#### Passage to read
3 Notation and Formulation

The indices, parameters and variables of the proposed model are as follows:

Model indices:

i:

Client index.

j:

Potential site index.

l:

Echelon index; (l = 1, 2).

s:

Scenario index \(s\in S\)

Model parameters:

\({d}_{i}\):

Demand quantity of client \(i\) in the first echelon.

\({s}_{l,j}\):

Fixed cost of opening facility j in echelon l.

\({c}_{l,i,j}\):

Transportation cost per unit demand of client i in echelon l that is serviced by facility j.

\({h}_{l,i}\):

Penalty cost per unit of client i demand in echelon l if its demand is not met.

\({\beta }_{j}\):

Conversion coefficient of demand volume from the first echelon to the second echelon for facility j in the first echelon (1 ≤ β_j ≤ 2).

\({I}_{l}\):

Total number of clients in echelon l.

\({J}_{l}\):

Total number of potential sites in echelon l.

\({q}_{s}\):

Probability of scenario s.

\({b}_{l,j,s}\):

1 if facility j in echelon l is active and functional under scenario s; 0, otherwise.

G:

A positive large number.

Model variables:

\({y}_{l,j}\):

1 if facility \(j\) at echelon \(l\) is opened; 0, otherwise

\({X}_{l,i,j,s}\):

1 if client \(i\) assigned to facility \(j\) at echelon \(l\) under scenario \(s\); 0, otherwise

\({Z}_{l,i,s}\):

1 if demand of client \(i\) at echelon \(l\) is not met under scenario \(s\); 0, otherwise

\({u}_{i,j,s}\):

A positive variable specifies the demand of client \(i\) provided by facility \(j\) at second echelon under scenarios

\({v}_{i,s}\):

A positive variable specifies the demand of client \(i\) at second echelon that is not met under scenarios

The mathematical model of the TE-RFLP based on the scenario-based formulation is as follows:

$$\begin{aligned} \mathrm{Min}\sum_{l}\sum_{j\le {J}_{l}}{s}_{l,j}{y}_{l,j} & +\sum_{s}\left(\sum_{i\le {I}_{1}}\sum_{j\le {J}_{1}}{c}_{1,i,j }{d}_{i} {X}_{1,i,j,s}+\sum_{i\le {I}_{2}}\sum_{j\le {J}_{2}}{c}_{2,i,j }{u}_{i,j,s}\right){q}_{s} \\& +\sum_{s}\left(\sum_{i\le {I}_{1}}{ h}_{1,i}{d}_{i} {Z}_{1,i,s}+\sum_{i\le {I}_{2}}{ h}_{2,i}{v}_{i,s}\right){q}_{s} \end{aligned}$$
(1)
$$s.t\sum_{j\le {J}_{1}}{X}_{1,i,j,s}+{Z}_{1,i,s}=1\,\,\,\,\,\,\,\,\,\,\,\,\,\,\,\,\,\, \forall i\le {I}_{1}; s$$
(2)
$$\sum_{j\le {J}_{2}}{X}_{2,i,j,s}+{Z}_{2,i,s}\le 1\,\,\,\,\,\,\,\,\,\,\,\,\,\,\, \forall i\le {I}_{2}; s$$
(3)

#### Exercise materials
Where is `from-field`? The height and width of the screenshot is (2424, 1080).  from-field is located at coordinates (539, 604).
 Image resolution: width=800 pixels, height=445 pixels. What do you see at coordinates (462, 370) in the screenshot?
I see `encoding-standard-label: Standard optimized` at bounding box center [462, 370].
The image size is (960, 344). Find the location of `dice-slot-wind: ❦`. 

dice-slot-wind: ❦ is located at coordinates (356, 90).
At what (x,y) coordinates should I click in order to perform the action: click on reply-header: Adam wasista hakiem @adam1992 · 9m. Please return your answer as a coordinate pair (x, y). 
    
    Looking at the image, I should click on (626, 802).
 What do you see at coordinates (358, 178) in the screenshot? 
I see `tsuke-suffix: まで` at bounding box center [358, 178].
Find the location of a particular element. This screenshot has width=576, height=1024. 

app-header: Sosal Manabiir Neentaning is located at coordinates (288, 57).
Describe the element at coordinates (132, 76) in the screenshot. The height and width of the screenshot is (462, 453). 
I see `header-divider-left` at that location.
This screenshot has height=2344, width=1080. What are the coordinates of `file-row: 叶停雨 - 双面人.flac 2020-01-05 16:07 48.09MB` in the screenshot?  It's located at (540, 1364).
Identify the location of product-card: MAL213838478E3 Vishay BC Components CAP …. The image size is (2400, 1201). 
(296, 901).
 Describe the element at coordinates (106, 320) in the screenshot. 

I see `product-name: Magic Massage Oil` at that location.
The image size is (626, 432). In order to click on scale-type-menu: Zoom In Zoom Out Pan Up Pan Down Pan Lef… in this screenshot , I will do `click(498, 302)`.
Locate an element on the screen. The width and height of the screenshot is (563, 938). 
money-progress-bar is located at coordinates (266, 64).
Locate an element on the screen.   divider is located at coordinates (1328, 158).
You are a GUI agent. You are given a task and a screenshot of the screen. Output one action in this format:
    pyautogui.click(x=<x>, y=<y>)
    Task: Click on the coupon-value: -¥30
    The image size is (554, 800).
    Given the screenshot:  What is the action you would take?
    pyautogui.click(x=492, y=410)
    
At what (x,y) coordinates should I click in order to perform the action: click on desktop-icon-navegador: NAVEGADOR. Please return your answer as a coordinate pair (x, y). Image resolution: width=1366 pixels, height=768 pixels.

#### Problems and tasks
(A) Translate into Spanish this sentence from the model notation passage: "The indices, parameters and variables of the proposed model are as follows:"
(B) Rename "coupon-value" to "discount-value" in the records from the first line holding "Locate an element on the screen. The" through the end of the records, inclusive, and leave everything else in those lines unchanged.

#### Answers to the problems
(A) Los índices, parámetros y variables del modelo propuesto son los siguientes:

(B)
Locate an element on the screen. The width and height of the screenshot is (563, 938). 
money-progress-bar is located at coordinates (266, 64).
Locate an element on the screen.   divider is located at coordinates (1328, 158).
You are a GUI agent. You are given a task and a screenshot of the screen. Output one action in this format:
    pyautogui.click(x=<x>, y=<y>)
    Task: Click on the discount-value: -¥30
    The image size is (554, 800).
    Given the screenshot:  What is the action you would take?
    pyautogui.click(x=492, y=410)
    
At what (x,y) coordinates should I click in order to perform the action: click on desktop-icon-navegador: NAVEGADOR. Please return your answer as a coordinate pair (x, y). Image resolution: width=1366 pixels, height=768 pixels.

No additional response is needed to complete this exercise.